Now that we preformatted the dutch data, we can run the training loop on our own data !
mkdir -p checkpoints/multilingual_transformer_nl
CUDA_VISIBLE_DEVICES=0 fairseq-train data-bin/iwslt17.nl_fr.en.bpe16k/ \
--max-epoch 50 \
--ddp-backend=no_c10d \
--task multilingual_translation --lang-pairs nl-en,fr-en \
# Don't change the arch !\
--arch multilingual_transformer_iwslt_de_en \
--share-decoders --share-decoder-input-output-embed \
--optimizer adam --adam-betas '(0.9, 0.98)' \
--lr 0.0005 --lr-scheduler inverse_sqrt --min-lr '1e-09' \
--warmup-updates 4000 --warmup-init-lr '1e-07' \
--label-smoothing 0.1 --criterion label_smoothed_cross_entropy \
--dropout 0.3 --weight-decay 0.0001 \
# Change the checkpoint \
--save-dir checkpoints/multilingual_transformer_nl \
--max-tokens 4000 \
--update-freq 8
Checking the final result
So now we have a model checkpoints/multilingual_transformer_nl/checkpoint_best.pt
, let’s run it !
# Generate and score the test set with sacrebleu
SRC=nl
sacrebleu --test-set iwslt17 --language-pair ${SRC}-en --echo src \
| python scripts/spm_encode.py --model examples/translation/iwslt17.nl_fr.en.bpe16k/sentencepiece.bpe.model \
> iwslt17.test.${SRC}-en.${SRC}.bpe
cat iwslt17.test.${SRC}-en.${SRC}.bpe \
| fairseq-interactive data-bin/iwslt17.nl_fr.en.bpe16k/ \
--task multilingual_translation --lang-pairs de-en,fr-en \
--source-lang ${SRC} --target-lang en \
--path checkpoints/multilingual_transformer_nl/checkpoint_best.pt \
--buffer-size 2000 --batch-size 128 \
--beam 5 --remove-bpe=sentencepiece \
> iwslt17.test.${SRC}-en.en.sys
But woops…sacreBLEU: No such language pair "nl-en" sacreBLEU: Available language pairs for test set "iwslt17": en-fr, fr-en, en-de, de-en, en-zh, zh-en, en-ar, ar-en, en-ja, ja-en, en-ko, ko-en
So it looks like we’re going to need to pipe some of our own data into this pipeline, we can just use the validation set we used to train
cat examples/translation/iwslt17.nl_fr.en.bpe16k/valid0.bpe.nl-en.nl |
python scripts/spm_encode.py --model examples/translation/iwslt17.nl_fr.en.bpe16k/sentencepiece.bpe.model \
> iwslt17.test.${SRC}-en.${SRC}.bpe
There we go we have encoded with our multilingual BPE tokenizer our valid dataset. We can now run our translating command
cat iwslt17.test.${SRC}-en.${SRC}.bpe | fairseq-interactive data-bin/iwslt17.nl_fr.en.bpe16k/ --task multilingual_translation --lang-pairs nl-en,fr-en --source-lang ${SRC} --target-lang en --path checkpoints/multilingual_transformer_nl/checkpoint_best.pt --buffer-size 2000 --batch-size 128 --beam 5 --remove-bpe=sentencepiece
Here are some outputs (not cherry picked):
S-999 Iedereen heeft een vissenkom nodig.

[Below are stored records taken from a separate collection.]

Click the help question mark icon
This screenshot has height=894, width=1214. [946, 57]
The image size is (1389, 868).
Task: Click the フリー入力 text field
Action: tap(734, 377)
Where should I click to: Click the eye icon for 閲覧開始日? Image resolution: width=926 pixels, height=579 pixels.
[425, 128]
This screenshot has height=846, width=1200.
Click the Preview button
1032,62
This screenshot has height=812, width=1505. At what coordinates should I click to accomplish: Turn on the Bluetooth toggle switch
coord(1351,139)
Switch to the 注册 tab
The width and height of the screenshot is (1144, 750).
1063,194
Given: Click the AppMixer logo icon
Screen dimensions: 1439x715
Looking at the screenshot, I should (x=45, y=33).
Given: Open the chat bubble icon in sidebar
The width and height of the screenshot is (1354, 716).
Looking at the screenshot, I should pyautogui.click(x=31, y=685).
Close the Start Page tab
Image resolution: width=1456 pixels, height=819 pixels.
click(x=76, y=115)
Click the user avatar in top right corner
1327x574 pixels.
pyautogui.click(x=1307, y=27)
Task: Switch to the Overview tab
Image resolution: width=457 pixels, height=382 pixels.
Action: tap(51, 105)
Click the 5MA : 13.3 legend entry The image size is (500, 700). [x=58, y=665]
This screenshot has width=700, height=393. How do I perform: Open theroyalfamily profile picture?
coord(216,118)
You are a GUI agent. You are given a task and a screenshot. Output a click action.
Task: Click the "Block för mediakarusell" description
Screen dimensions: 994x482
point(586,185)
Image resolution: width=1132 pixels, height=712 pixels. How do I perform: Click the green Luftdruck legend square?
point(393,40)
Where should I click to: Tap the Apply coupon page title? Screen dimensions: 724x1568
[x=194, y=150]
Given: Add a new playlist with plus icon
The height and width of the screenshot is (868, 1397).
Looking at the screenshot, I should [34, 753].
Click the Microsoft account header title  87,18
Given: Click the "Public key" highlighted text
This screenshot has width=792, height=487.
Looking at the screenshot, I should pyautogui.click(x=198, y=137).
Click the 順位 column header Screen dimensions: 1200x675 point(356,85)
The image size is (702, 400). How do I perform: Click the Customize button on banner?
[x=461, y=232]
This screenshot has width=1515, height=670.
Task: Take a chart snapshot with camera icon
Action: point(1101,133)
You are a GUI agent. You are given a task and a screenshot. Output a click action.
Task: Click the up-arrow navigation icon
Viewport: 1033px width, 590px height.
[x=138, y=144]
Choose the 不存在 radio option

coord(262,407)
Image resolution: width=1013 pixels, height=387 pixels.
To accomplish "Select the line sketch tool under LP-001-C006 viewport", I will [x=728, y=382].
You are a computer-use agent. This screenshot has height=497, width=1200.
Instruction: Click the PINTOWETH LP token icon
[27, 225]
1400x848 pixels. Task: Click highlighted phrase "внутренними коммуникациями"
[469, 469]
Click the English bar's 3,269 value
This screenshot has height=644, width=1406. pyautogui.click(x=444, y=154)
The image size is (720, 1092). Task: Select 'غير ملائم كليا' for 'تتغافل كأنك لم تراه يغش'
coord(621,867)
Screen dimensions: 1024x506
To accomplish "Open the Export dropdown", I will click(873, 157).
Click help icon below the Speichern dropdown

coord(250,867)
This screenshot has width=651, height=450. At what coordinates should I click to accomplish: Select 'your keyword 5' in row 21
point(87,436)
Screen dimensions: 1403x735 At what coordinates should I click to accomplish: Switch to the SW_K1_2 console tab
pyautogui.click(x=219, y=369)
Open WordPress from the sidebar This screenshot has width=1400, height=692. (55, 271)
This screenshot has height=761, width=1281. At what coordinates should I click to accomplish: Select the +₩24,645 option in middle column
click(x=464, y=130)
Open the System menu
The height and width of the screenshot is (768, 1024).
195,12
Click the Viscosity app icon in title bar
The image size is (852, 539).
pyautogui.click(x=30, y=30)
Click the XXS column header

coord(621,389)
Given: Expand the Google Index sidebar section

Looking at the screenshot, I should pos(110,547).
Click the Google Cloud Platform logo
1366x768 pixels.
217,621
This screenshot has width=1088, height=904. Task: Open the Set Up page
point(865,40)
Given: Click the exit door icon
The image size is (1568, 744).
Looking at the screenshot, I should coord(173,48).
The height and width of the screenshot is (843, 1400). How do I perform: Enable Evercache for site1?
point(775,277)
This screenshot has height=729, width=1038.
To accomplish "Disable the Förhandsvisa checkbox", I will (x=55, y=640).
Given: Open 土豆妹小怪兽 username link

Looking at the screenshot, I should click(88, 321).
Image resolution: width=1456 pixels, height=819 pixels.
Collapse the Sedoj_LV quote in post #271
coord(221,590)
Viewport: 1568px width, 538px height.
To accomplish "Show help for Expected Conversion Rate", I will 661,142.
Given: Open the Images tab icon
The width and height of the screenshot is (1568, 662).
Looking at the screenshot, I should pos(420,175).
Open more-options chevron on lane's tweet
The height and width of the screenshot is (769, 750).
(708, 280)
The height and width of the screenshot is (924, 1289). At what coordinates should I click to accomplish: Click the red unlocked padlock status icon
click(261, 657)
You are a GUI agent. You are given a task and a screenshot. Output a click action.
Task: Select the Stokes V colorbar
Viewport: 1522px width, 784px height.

H-999 -1.0272072553634644 Everybody needs a fishing ticket.
D-999 -1.0272072553634644 Everybody needs a fishing ticket.
P-999 -1.5687 -0.2169 -0.2363 -2.0637 -2.6527 -0.2981 -0.1540
S-998 Het leidt tot meer verlamming en minder tevredenheid.
H-998 -0.32848915457725525 It leads to more paralysis and less satisfaction.
D-998 -0.32848915457725525 It leads to more paralysis and less satisfaction.
P-998 -0.9783 -0.3836 -0.1854 -0.8328 -0.1779 -0.0163 -0.3334 -0.3619 -0.2152 -0.0450 -0.2831 -0.1289
S-987 Ze maken ons leven minder waard.
H-987 -0.5473383665084839 They make our lives worth less.
D-987 -0.5473383665084839 They make our lives worth less.
Seems good enough for now.
Productizing
Flask server
Ok, in order to productionize, initially I wanted to move away from fairseq, but a lot of logic is actually tied to fairseq-interative (beam search, loading all the args, ensembling the model, source language selection and so on). It’s definitely possible to move out of it, but it felt like a few days job, so much more than I was willing to invest in this particular approach.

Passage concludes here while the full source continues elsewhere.